10.3 Filtering by Missing Data

Many times, we will want to remove rows with missing data. Missing values can distort certain calculations. Although some functions in R have an option to automatically remove NA’s before performing the calculation, many times it is necessary to remove them beforehand.

# We will work with our duplicate filtered data frame from last section.
# complete.cases() allows us to filter any rows with missing values
data <- data[complete.cases(data),]

# See filtered data frame dimensions
dim(data)
[1] 266  24

10.4 Identifying and Filtering Outliers

Identifying and filtering outliers helps improve the accuracy and reliability of our results. There are many sources of outliers or anomalies, human error, measurement errors, or simply nature doing its thing. However, even if we don’t want to remove these data points, it is important to identify them first to then decide what the following steps will be. Outliers can skew important statistical measures and correlations, leading to misleading conclusions. Moreover, many machine learning algorithms, such as regression or PCA, are very sensitive to outliers.
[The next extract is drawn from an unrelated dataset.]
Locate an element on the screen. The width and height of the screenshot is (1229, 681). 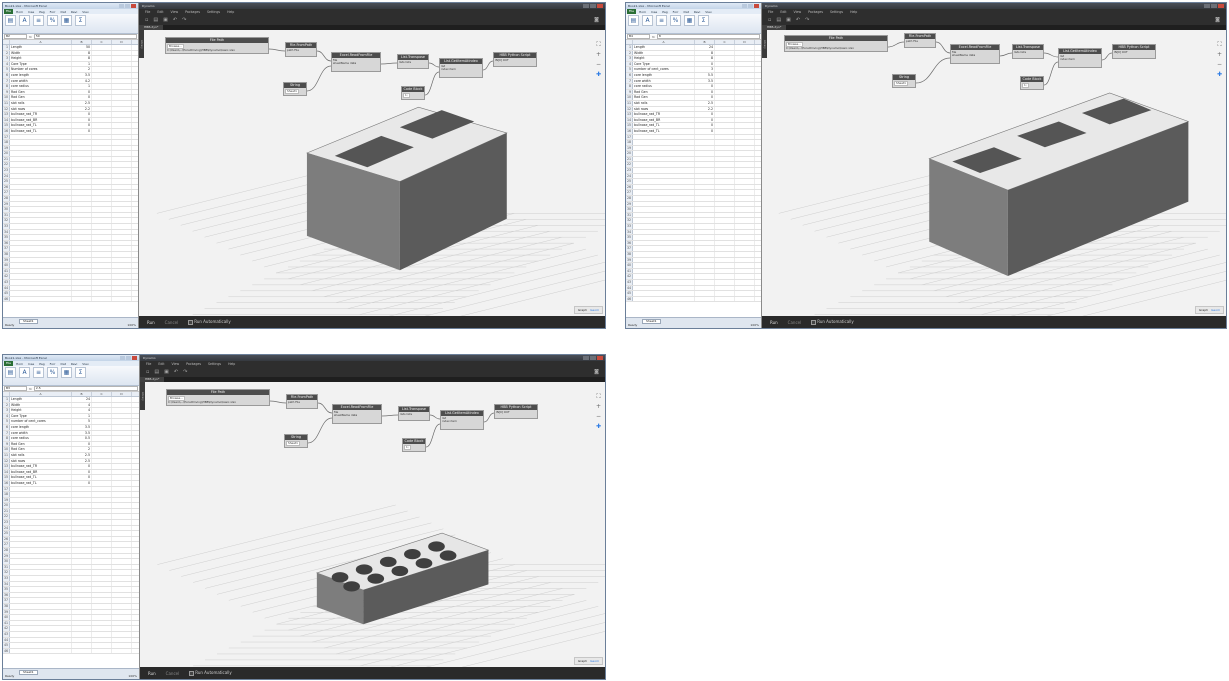
percent-icon: % is located at coordinates (52, 372).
For examples, outliers in PCA can influence the principal components and clusterization, leading to misclassification.

For the following example we will analyse the genotypes in our filtered data set.
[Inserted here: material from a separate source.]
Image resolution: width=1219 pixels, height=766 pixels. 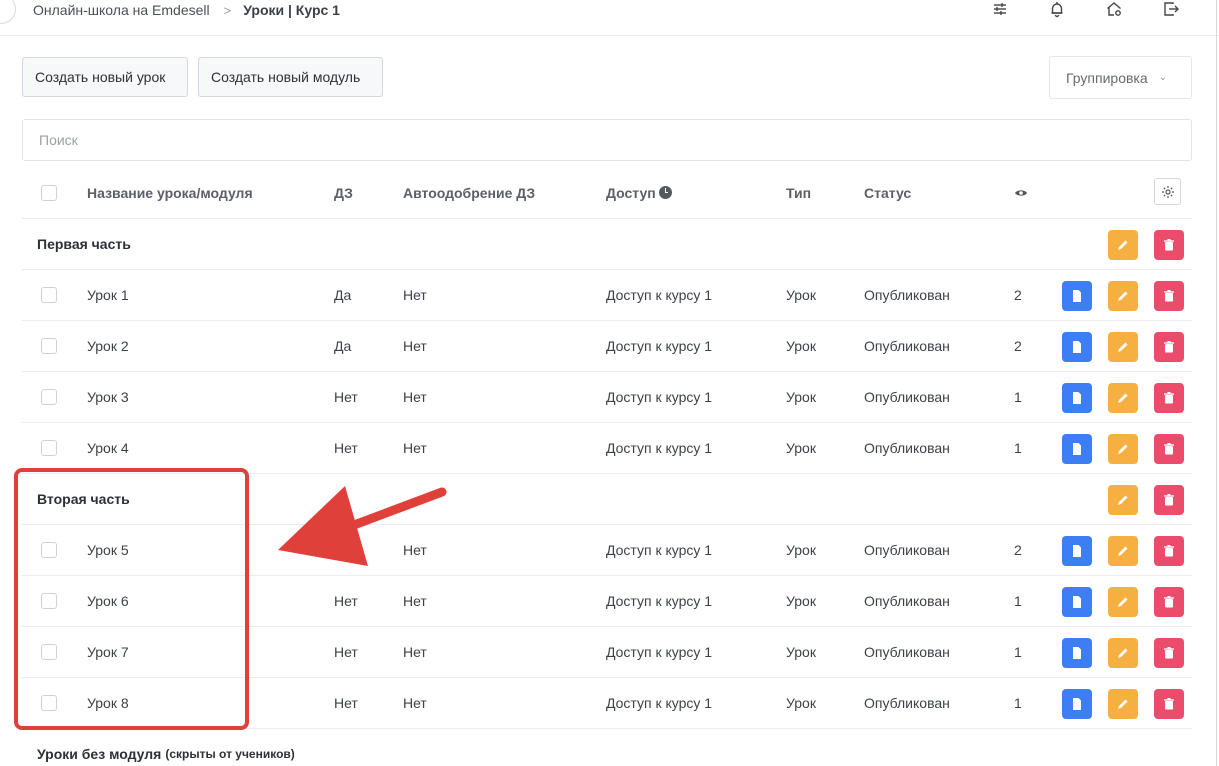 What do you see at coordinates (631, 192) in the screenshot?
I see `col-access-label: Доступ` at bounding box center [631, 192].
# We can use a simple boxplot to explore the overall structure of our data
# and identify outliers
areaBP <- boxplot(data$Area, main = "Boxplot for Variable")

# Saving our boxplot in an object allows us to extract the outlier values as 
# a vector
areaBP$out
[1] 31.16480 28.96363 29.90218 29.84108 29.00766 15.57887
# We can then choose to remove these outlier entries from our data frame
# The idea here is that we keep the rows where the `Area` value is not in our 
# outliers vector
dataArea <- data[! data$Area %in% areaBP$out,]

# See filtered data frame dimensions
dim(dataArea)
[1] 260  24